Stored records
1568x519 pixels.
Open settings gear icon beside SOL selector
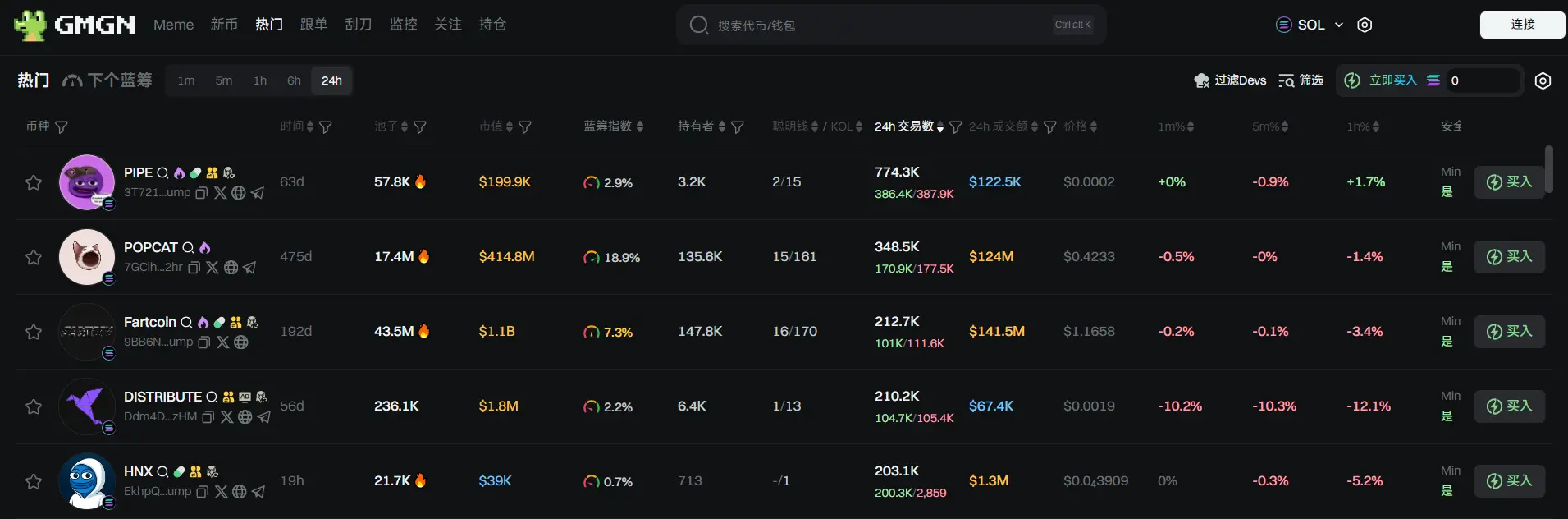point(1365,25)
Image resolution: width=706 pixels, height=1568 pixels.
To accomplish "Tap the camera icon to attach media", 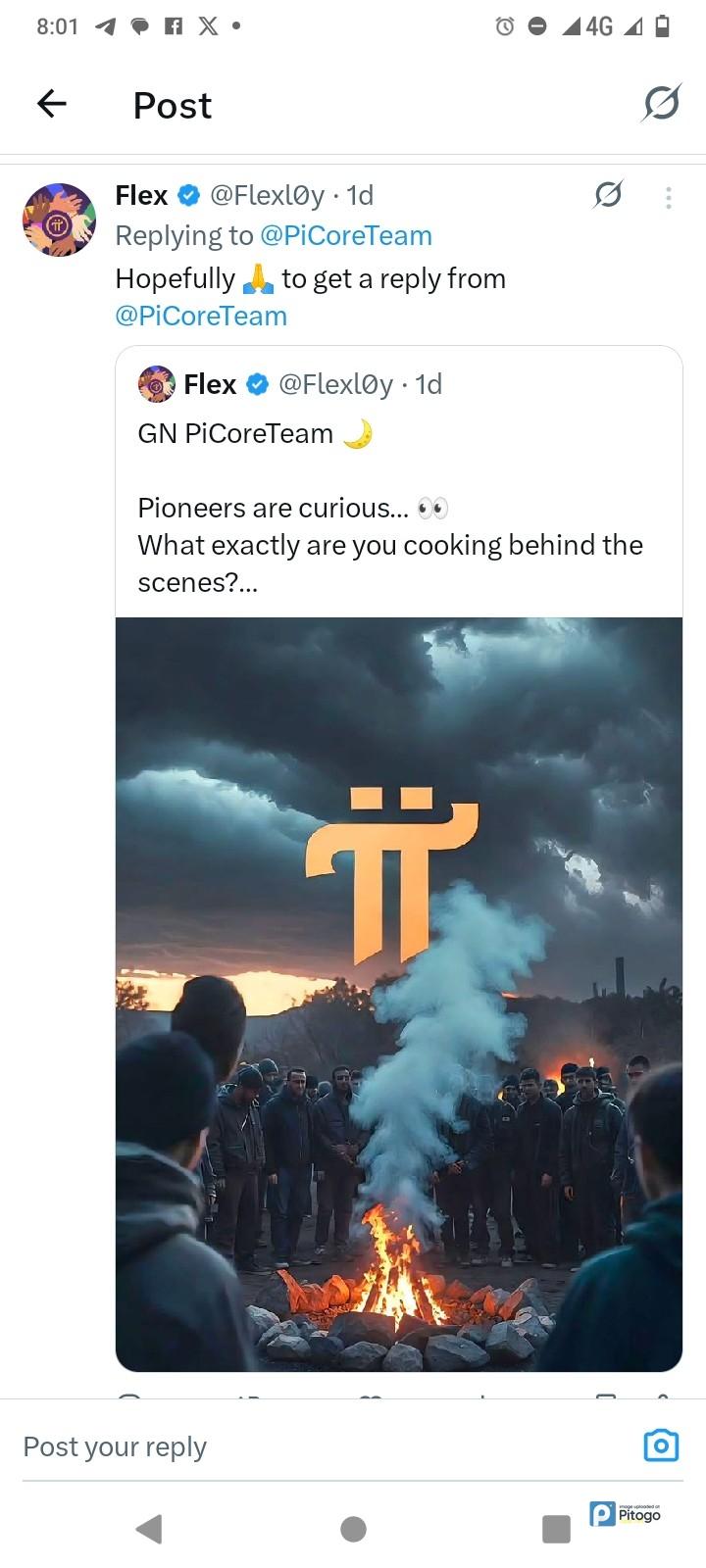I will pyautogui.click(x=661, y=1446).
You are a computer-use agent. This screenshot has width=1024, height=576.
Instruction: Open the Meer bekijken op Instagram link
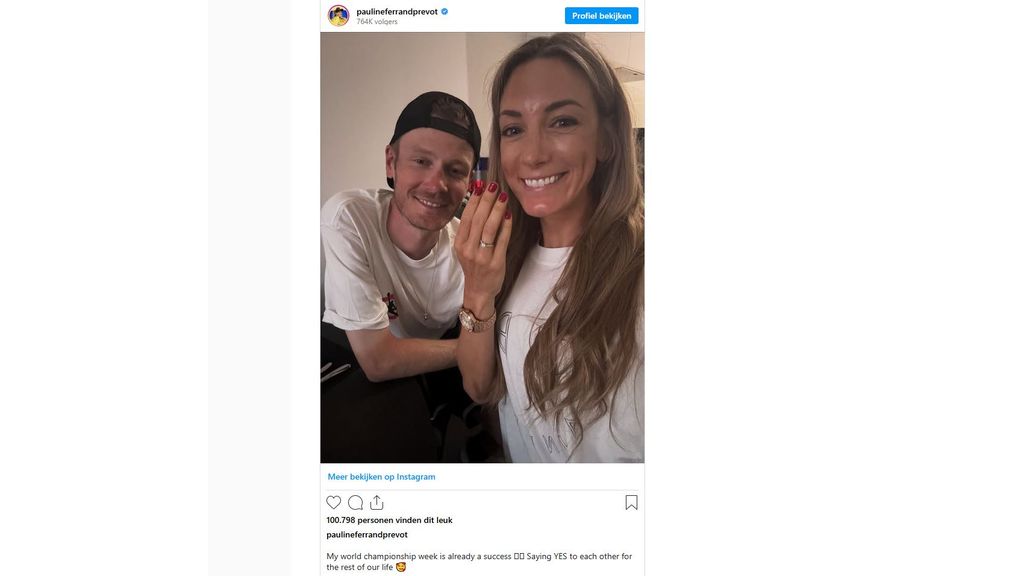click(x=381, y=477)
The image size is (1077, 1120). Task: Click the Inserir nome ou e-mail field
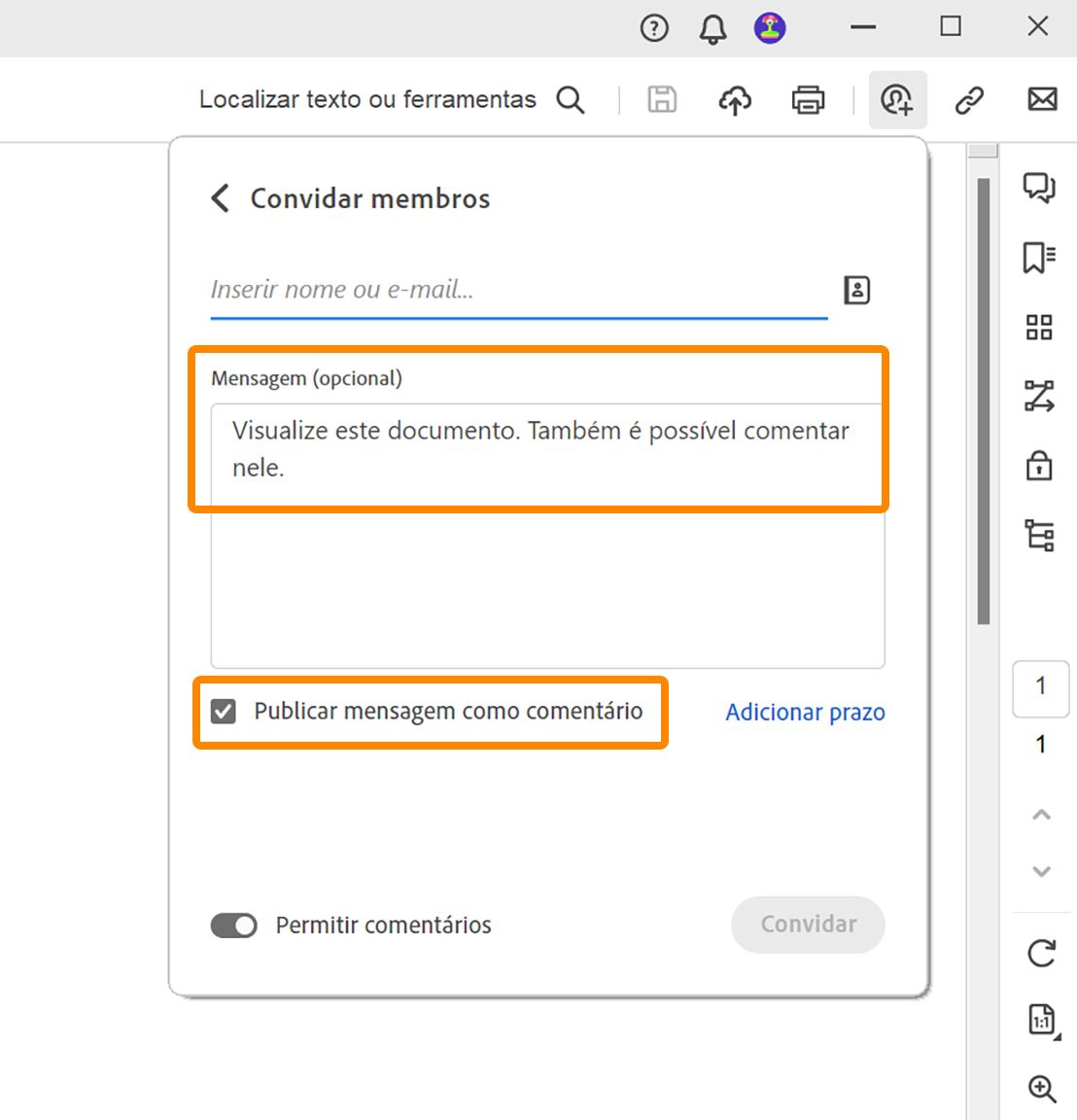517,290
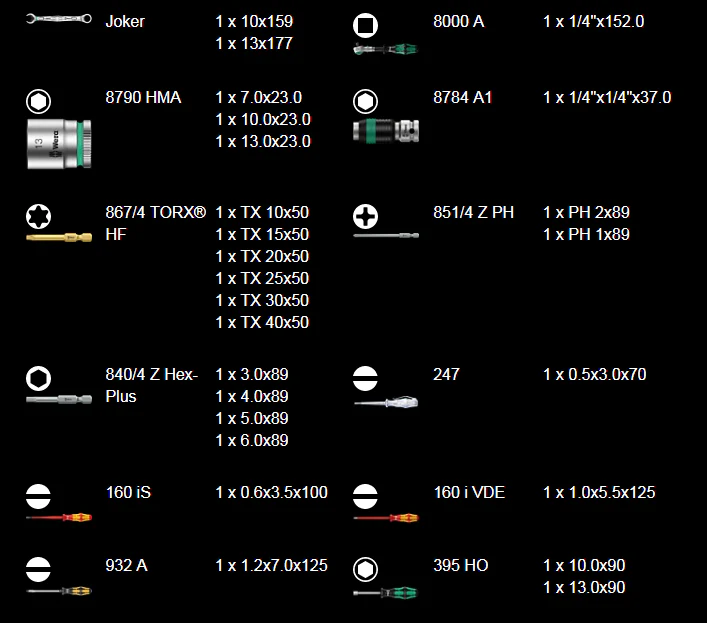707x623 pixels.
Task: Click the Phillips cross profile icon
Action: click(365, 216)
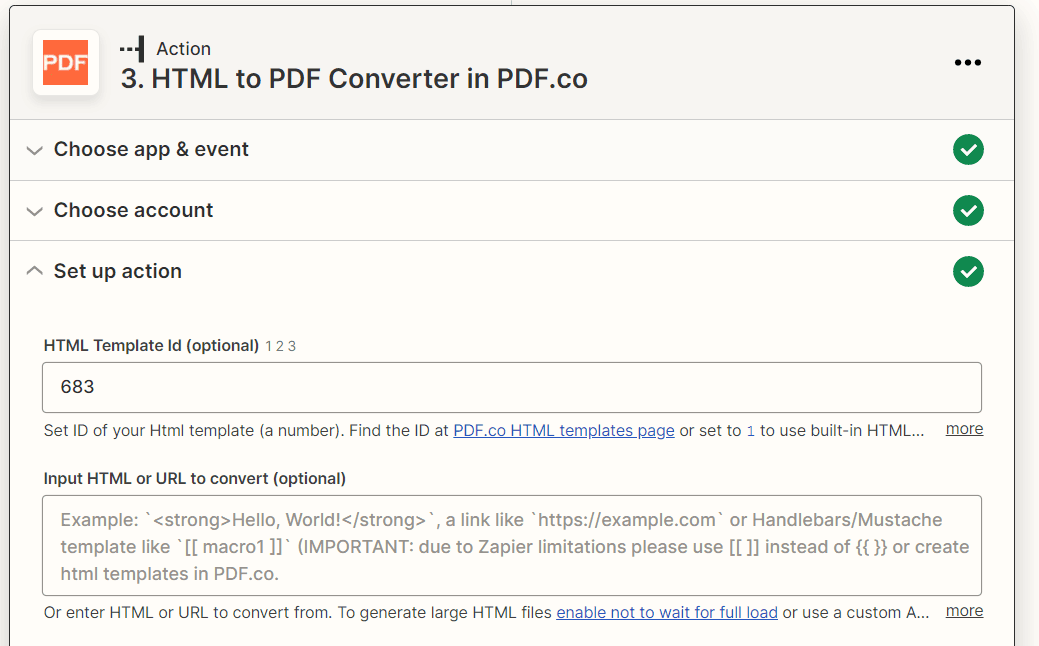Click the Action connector plug icon
The image size is (1039, 646).
coord(133,47)
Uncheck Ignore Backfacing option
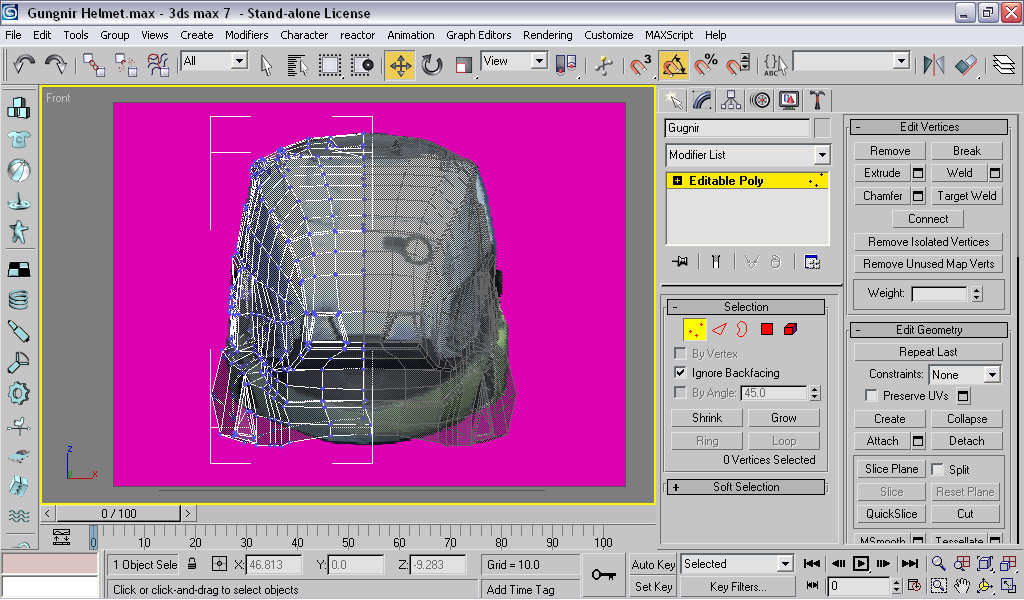 click(681, 373)
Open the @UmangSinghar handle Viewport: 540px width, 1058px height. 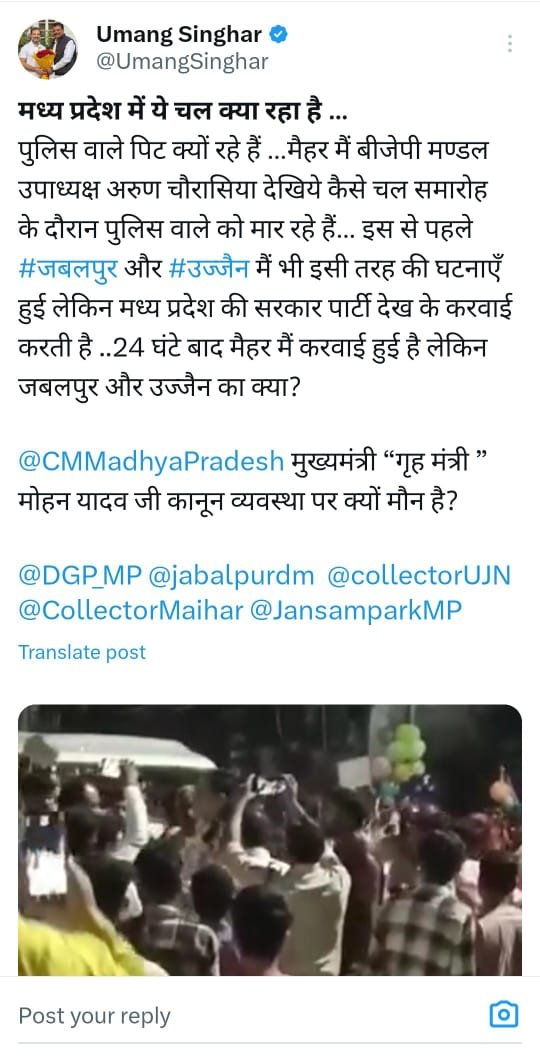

About this exercise — Write out each line exactly, from the one containing "Uncheck Ignore Backfacing option" through the end of the entries, and skip the pictures.

Response area —
Uncheck Ignore Backfacing option
 click(681, 373)
Open the @UmangSinghar handle Viewport: 540px width, 1058px height. 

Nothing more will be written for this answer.